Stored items
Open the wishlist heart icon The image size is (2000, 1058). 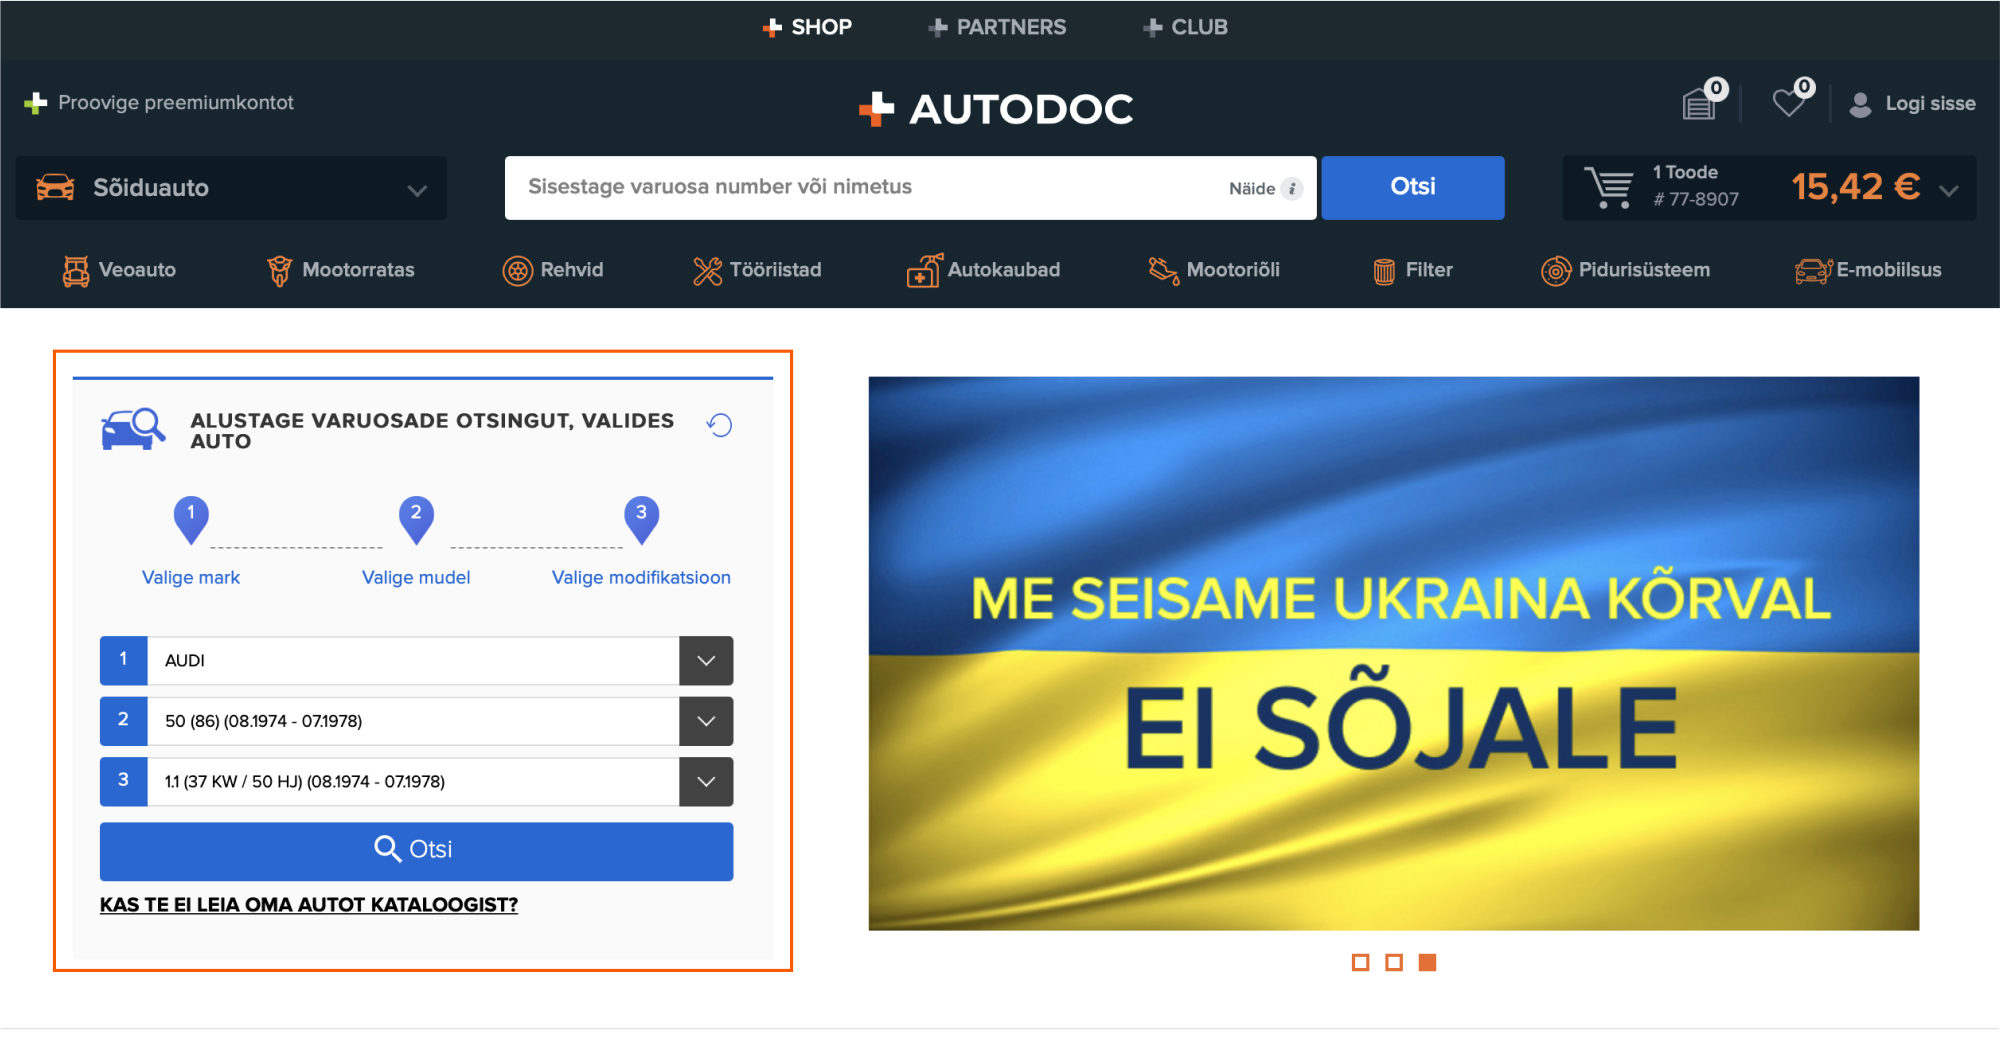1789,102
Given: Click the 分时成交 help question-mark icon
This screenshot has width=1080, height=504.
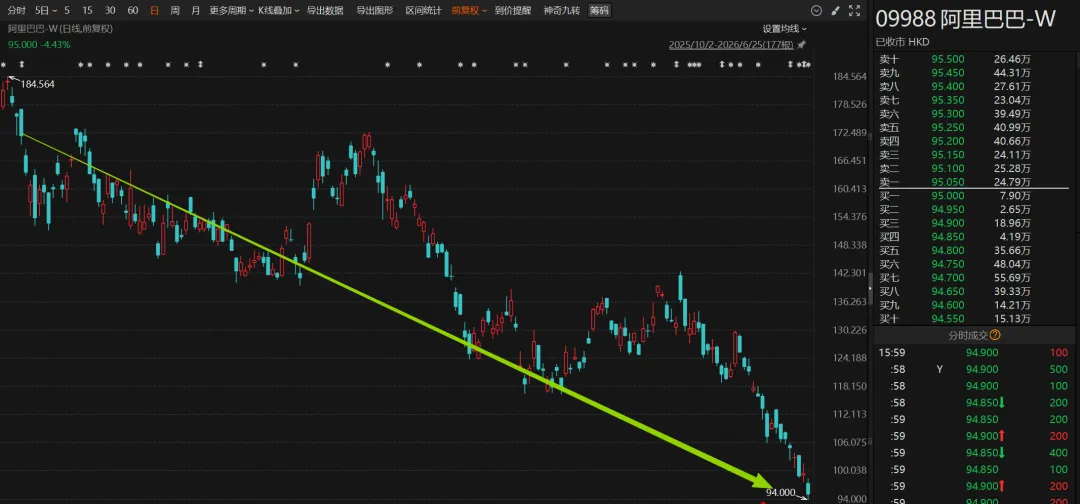Looking at the screenshot, I should (995, 335).
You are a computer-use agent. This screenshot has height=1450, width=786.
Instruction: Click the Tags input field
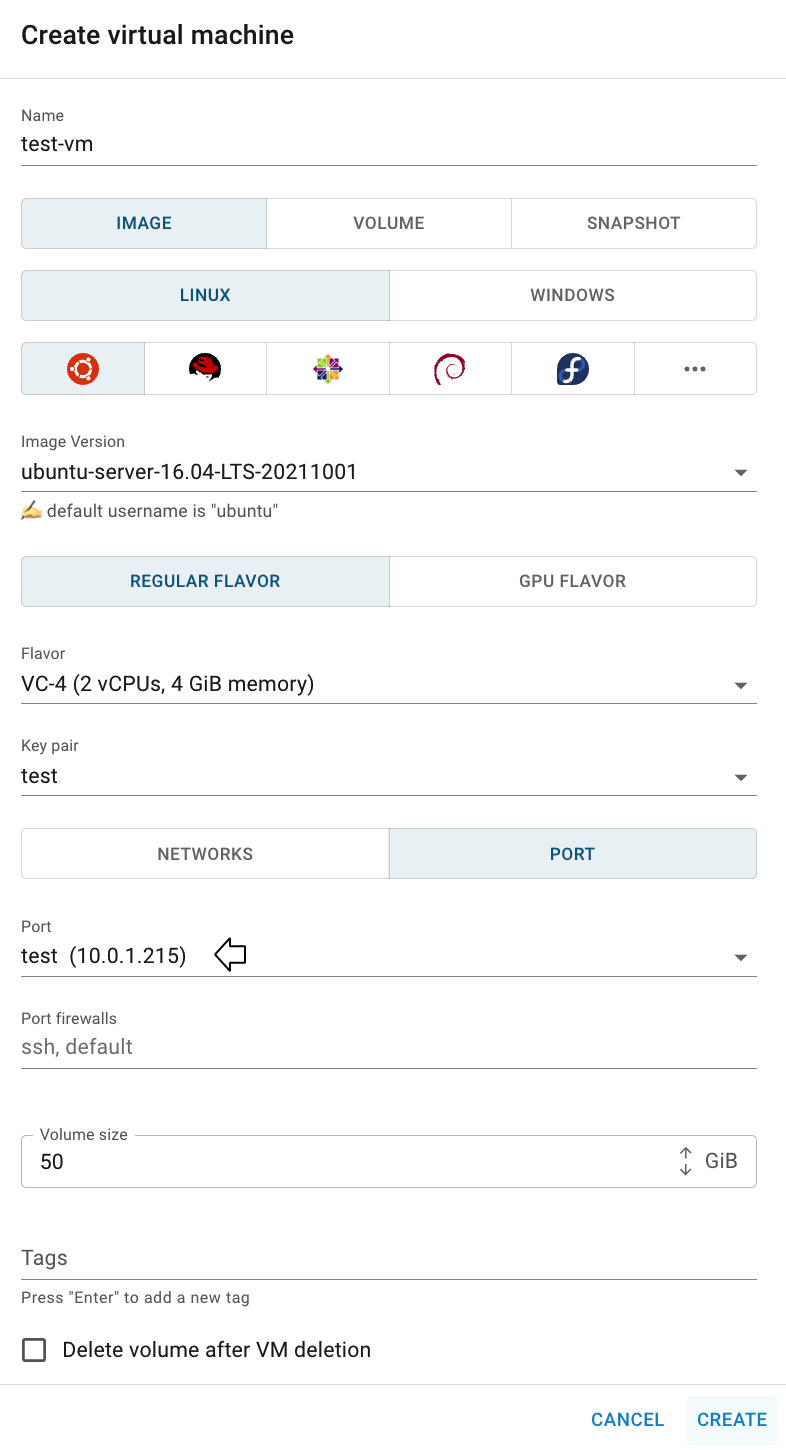388,1258
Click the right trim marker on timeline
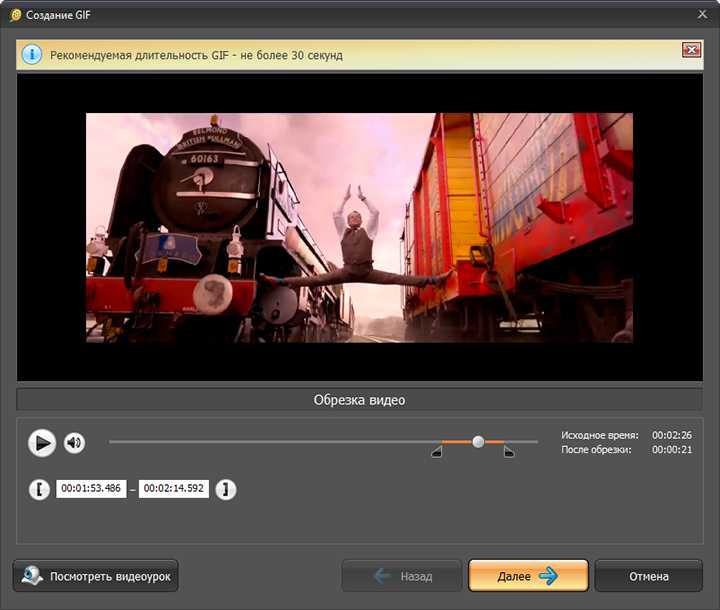The image size is (720, 610). [509, 452]
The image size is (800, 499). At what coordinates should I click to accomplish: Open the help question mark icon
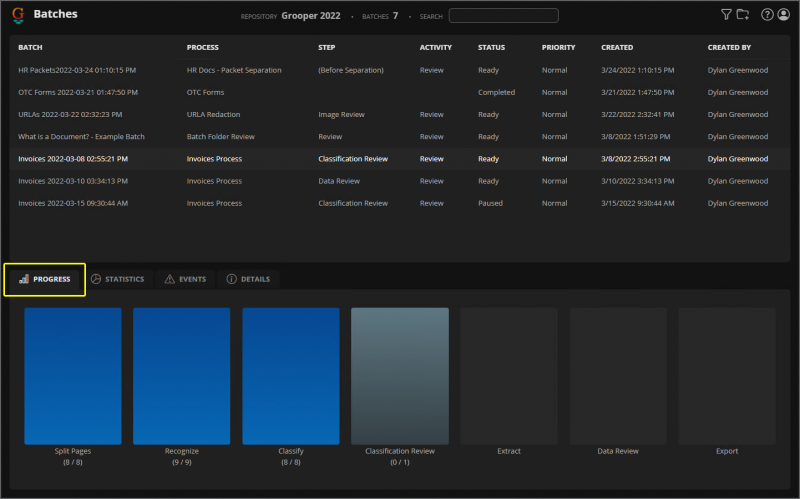[767, 15]
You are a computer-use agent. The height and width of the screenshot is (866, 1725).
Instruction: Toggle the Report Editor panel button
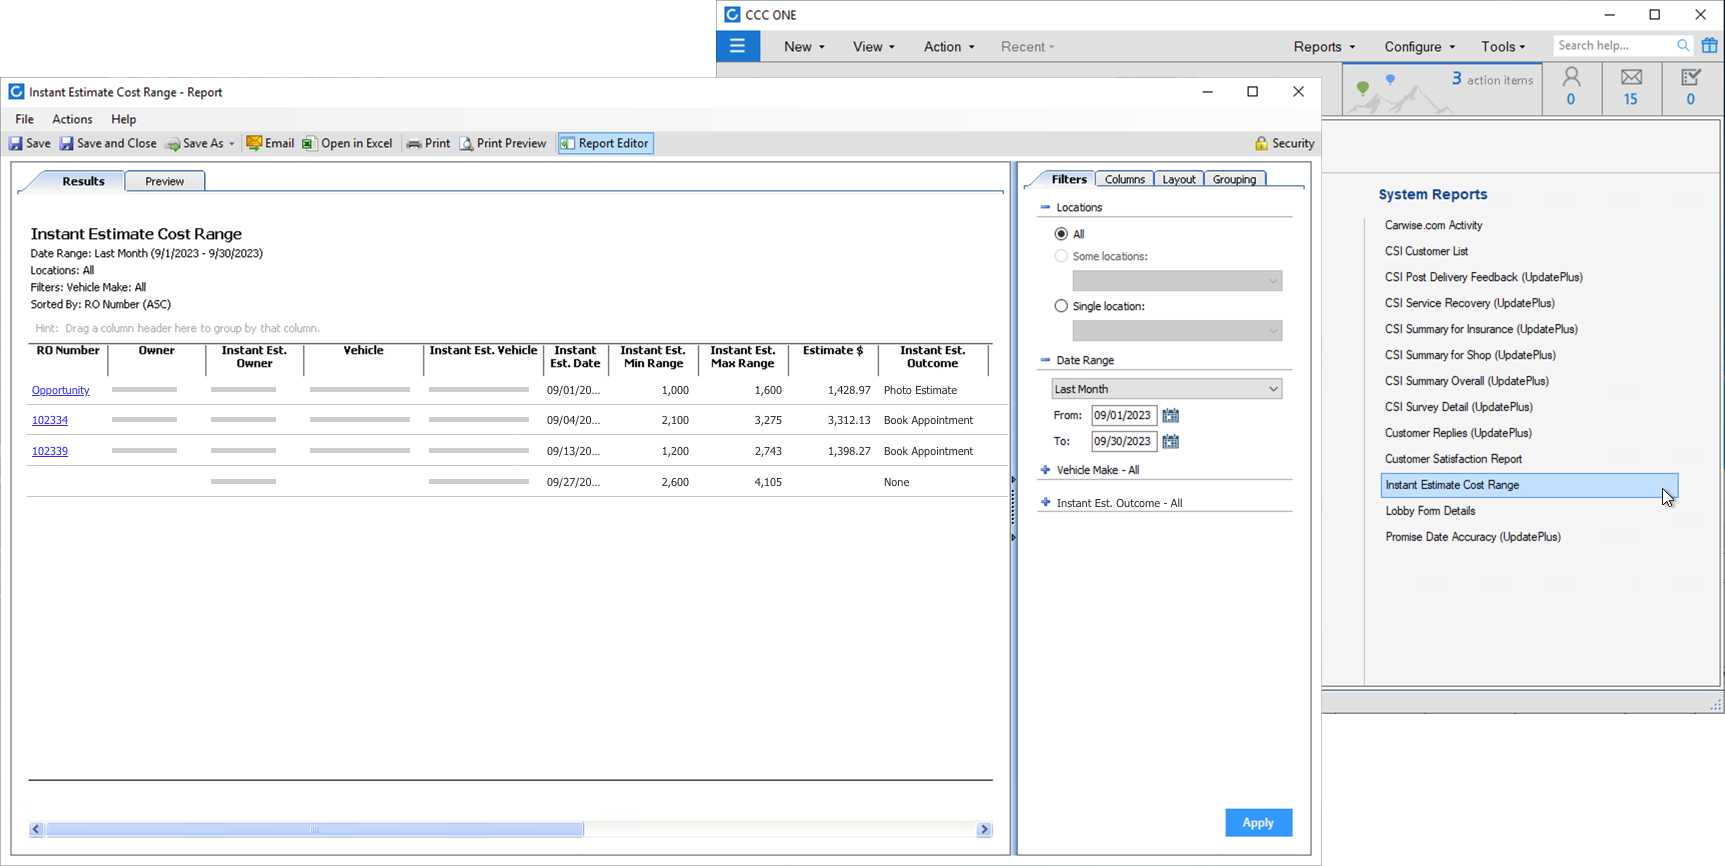606,144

◆ WORK TO COMPLETE ◆
All lines from the one containing "Instruction: Toggle the" through the final line of the entries above are to be copied exactly; the pictures are not.

◆ RESULT OF THE TASK ◆
Instruction: Toggle the Report Editor panel button
606,144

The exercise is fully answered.